» Data to process
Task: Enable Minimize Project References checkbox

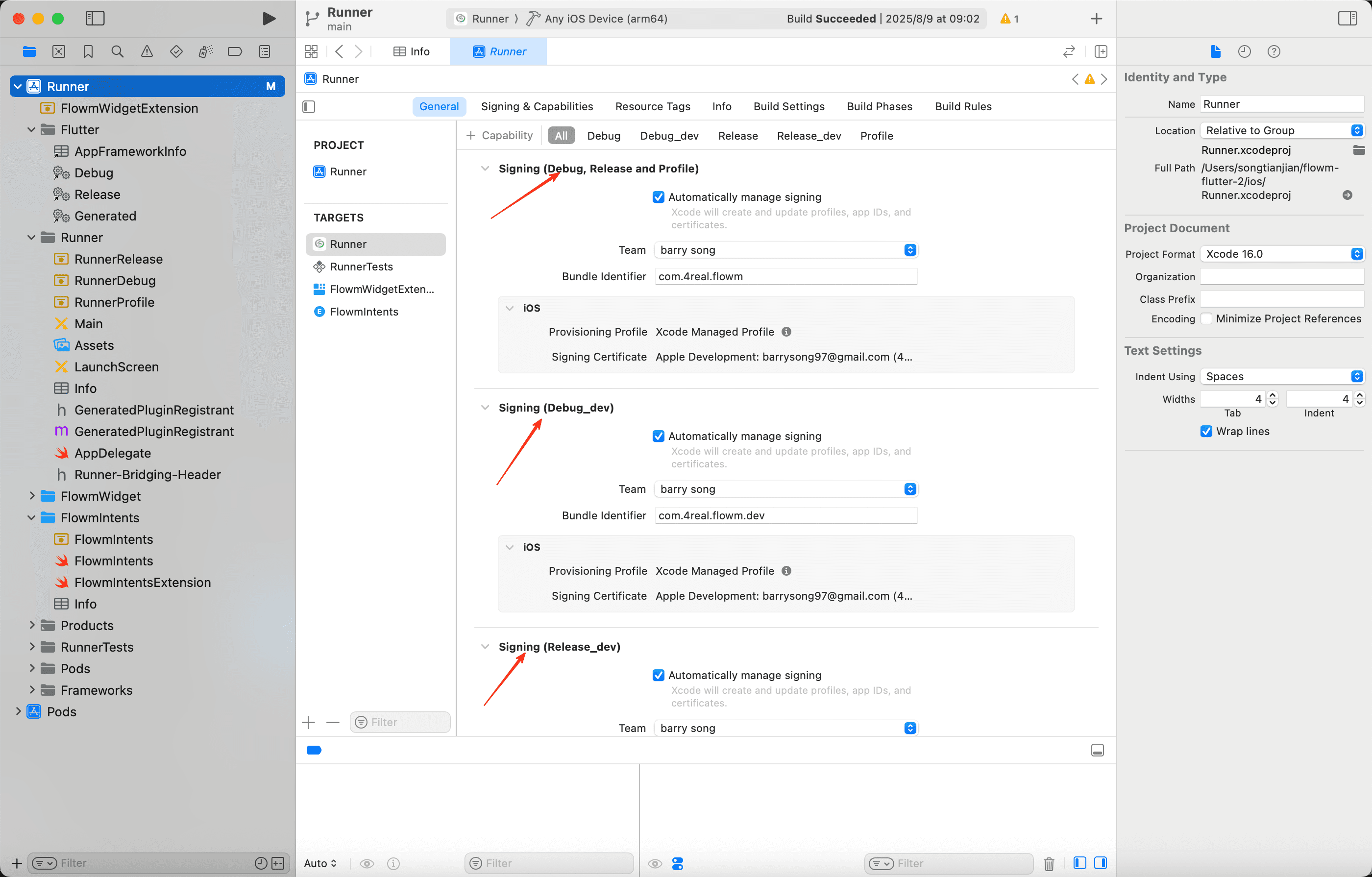Action: tap(1206, 318)
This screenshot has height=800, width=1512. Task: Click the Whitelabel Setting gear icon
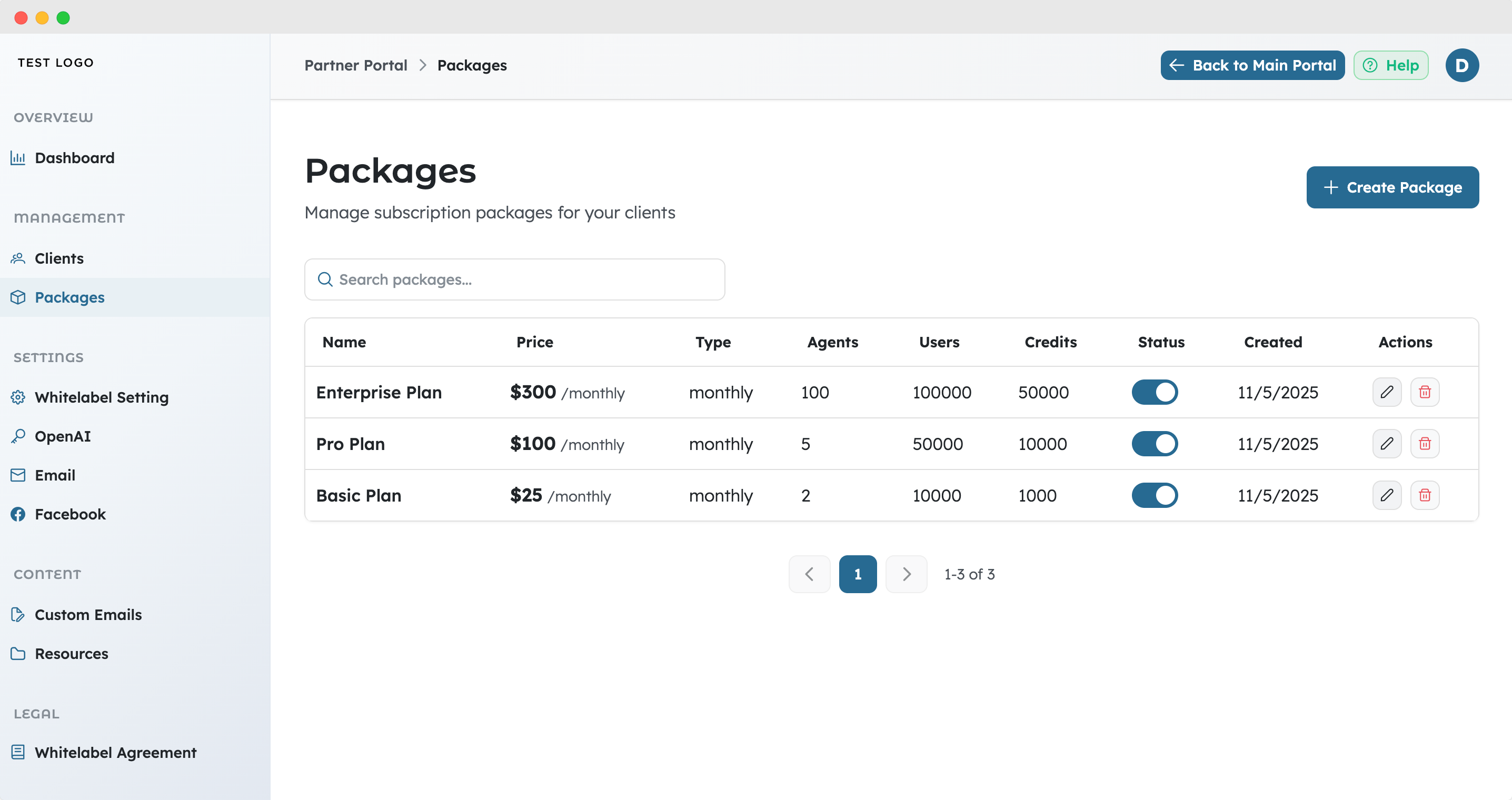click(x=18, y=397)
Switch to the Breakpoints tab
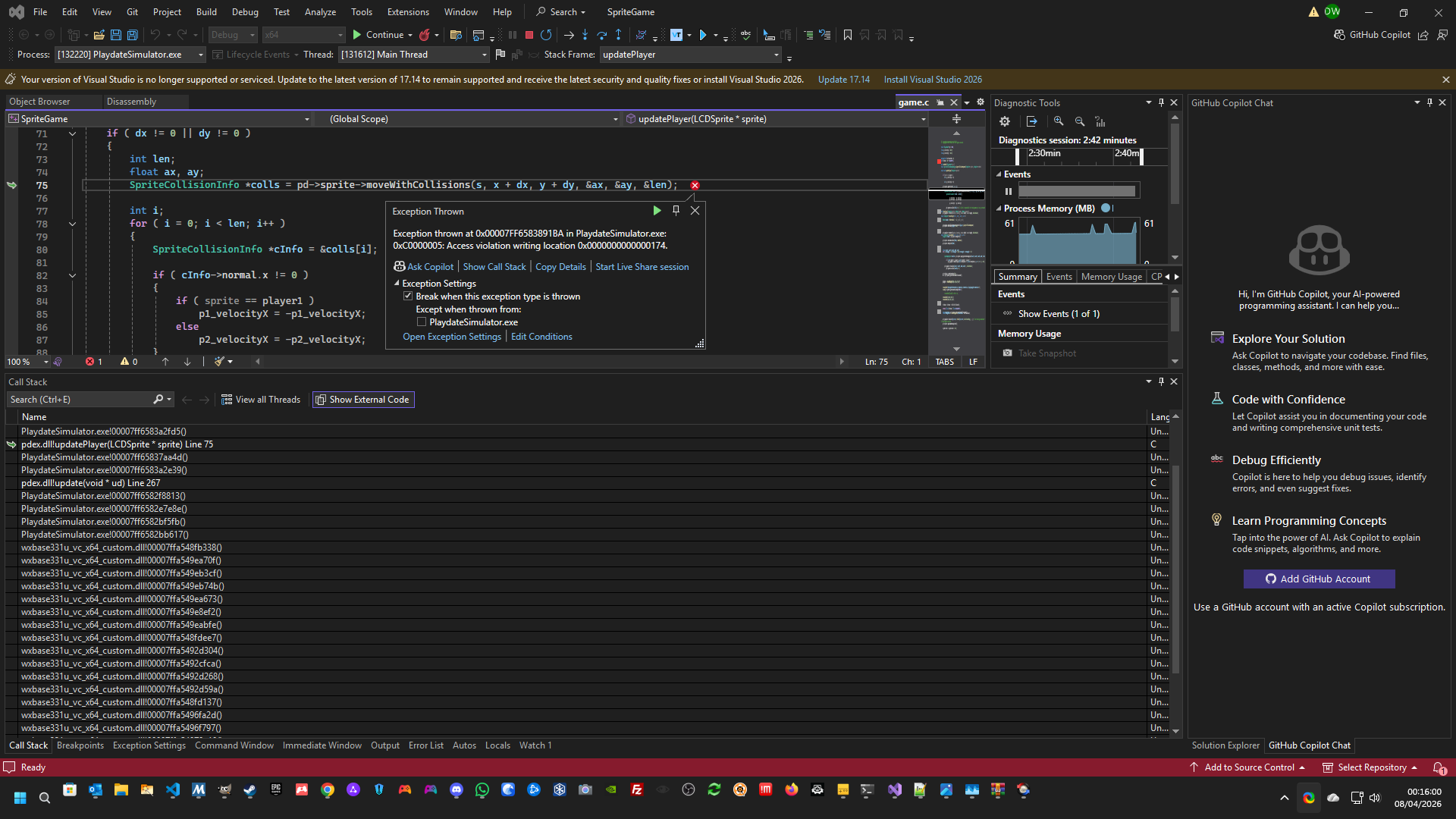 [x=80, y=745]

» Exercise prompt
Each entry is to be returned precisely as it appears, but the pictures are to be dropped.

» Expected output
Task: Enable Minimize Project References checkbox

Action: tap(1206, 318)
This screenshot has height=800, width=1512. Task: Click the Whitelabel Setting gear icon
click(x=18, y=397)
Switch to the Breakpoints tab
 [x=80, y=745]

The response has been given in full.